Effect of THIAA on E₂-stimulated cell cycle progression in steroid-free culture medium. MCF-7 cells were grown during 72 h in the absence (control) or presence of E₂ at 10⁻⁹M with or without THIAA at 0.01%. Cell cycle phases were analyzed by flow cytometry after propidium iodine labeling. Data refer to a representative experiment performed independently three times.

Figure 6

Effect of THIAA on E₂-stimulated MCF-7 cell clonogenicity in steroid-free culture medium. Cells were seeded in Petri dishes at low concentration. Cells were grown during 72 h in the absence (control) or presence of E₂ at 10⁻⁹M with or without antiestrogens at 10⁻⁶M or THIAA at 0.01%. Number of colonies (a) and number of cells per colony (b) were counted. For the later, data were subdivided into 4 classes (1-2, 3–6, 7–11, and more than 11 cells) according to a quartile calculation.

Figure 7

Effect of THIAA on ERα-dependent transcription by reporter gene assay in steroid-free culture medium. MVLN cells were incubated for 24 h in the absence (control) or presence of E₂ at 10⁻⁹M with or without THIAA at 0.001%. Luciferase activity was assayed in cellular extracts by luminometry and emitted light signals were expressed in arbitrary units (relative luciferase units (RLU)) per mg protein.
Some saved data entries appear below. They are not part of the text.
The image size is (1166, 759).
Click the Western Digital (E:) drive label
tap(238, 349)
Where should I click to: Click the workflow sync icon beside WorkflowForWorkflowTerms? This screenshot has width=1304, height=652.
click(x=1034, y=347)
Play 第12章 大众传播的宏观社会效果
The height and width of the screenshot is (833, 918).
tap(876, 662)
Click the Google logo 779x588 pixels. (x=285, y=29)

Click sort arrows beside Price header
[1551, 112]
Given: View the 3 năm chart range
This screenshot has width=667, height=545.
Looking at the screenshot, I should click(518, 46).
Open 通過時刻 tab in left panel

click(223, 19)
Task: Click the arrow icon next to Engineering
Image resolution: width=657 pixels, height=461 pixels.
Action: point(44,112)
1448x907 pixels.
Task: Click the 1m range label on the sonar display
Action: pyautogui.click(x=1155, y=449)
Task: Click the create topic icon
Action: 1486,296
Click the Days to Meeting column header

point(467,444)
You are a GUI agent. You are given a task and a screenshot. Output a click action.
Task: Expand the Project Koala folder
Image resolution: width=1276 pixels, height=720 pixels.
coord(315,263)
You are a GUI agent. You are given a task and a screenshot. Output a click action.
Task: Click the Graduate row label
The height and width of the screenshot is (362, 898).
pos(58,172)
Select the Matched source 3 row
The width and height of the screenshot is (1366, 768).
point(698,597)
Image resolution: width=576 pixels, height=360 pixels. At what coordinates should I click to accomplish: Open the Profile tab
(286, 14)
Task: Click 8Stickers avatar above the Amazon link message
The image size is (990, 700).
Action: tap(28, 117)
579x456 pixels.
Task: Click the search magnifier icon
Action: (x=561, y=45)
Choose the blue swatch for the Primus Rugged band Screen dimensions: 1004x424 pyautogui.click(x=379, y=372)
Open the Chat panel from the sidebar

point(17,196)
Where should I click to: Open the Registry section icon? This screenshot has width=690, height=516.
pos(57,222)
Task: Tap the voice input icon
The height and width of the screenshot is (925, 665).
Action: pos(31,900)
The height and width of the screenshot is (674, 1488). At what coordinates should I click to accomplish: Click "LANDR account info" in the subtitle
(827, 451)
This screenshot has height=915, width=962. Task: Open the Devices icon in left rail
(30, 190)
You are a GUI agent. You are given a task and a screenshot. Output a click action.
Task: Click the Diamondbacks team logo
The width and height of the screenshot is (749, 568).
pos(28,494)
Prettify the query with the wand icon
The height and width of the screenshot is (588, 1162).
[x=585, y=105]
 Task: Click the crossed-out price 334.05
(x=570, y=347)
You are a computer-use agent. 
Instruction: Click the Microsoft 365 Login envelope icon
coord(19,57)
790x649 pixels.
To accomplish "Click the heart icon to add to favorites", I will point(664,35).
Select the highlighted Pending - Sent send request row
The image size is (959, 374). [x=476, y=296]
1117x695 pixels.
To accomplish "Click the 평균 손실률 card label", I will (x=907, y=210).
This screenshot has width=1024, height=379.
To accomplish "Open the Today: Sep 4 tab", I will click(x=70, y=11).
Data refer to the mean value ± SD of an experiment performed in triplicate and are representative of three independent experiments.

Figure 8

Effect of THIAA on PgR expression in steroid-free culture medium by western blot. MCF-7 cells were incubated for 24 h in the absence (control) or presence of E₂ at 10⁻⁹M with or without THIAA at 0.001%. Immunoblots and optical density (OD) analyses of PgRA and PgRB refer to an experiment performed independently twice. ODs of both PgR isoforms are normalized by ODs of actin and expressed as percentage of control.

Figure 9

Effect of THIAA on ERα protein level in steroid-free culture medium by immunofluorescence (a) and western blot (b). MCF-7 cells were incubated for 24 h in the absence (control) or presence of E₂ at 10⁻⁹M with or without THIAA at 0.001%. Immunofluorescence, immunoblots, and optical density (OD) analyses of ERα refer to an experiment performed independently twice. ODs of ERα are normalized by ODs of actin and expressed as percentage of control.

Figure 10

Effect of THIAA on [³H]E₂-ERα complexation in MCF-7 cells. MCF-7 cells were incubated during 40 minutes with 10⁻⁹M [³H]E₂ and increasing concentrations of THIAA (a) or E₂ (b). Whole cell [³H]E₂ binding capacity was assessed by liquid scintillation counting. Data (mean ± SD) refer to a representative experiment performed three times in triplicate.

Figure 11

Effect of THIAA on LxxLL motif recruitment assessed by TR-FRET (a) and ELISA (b). For TR-FRET experiments, recombinant ERα was incubated in the absence (control) or presence of E₂ at 10⁻⁶M with or without THIAA at 0.001% or an LxxLL competitor peptide at 10⁻⁴M. Fluorescence emission was measured at 488 nm and 518 nm under a 332 nm excitation wavelength. Data refer to the mean value ± SD of Relative Fluorescence Unit (RLU) ratio at 518 nm and 488 nm of an experiment performed twice in triplicate. For ELISA, cell extracts of MCF-7 treated or not with E₂ at 10⁻⁹M (30 min) were incubated with or without THIAA at 0.001% or an LxxLL competitor peptide at 10⁻⁴M. Cell extracts where then submitted to this ELISA in which the capture element is an LxxLL peptide. Data refer to an experiment performed three times.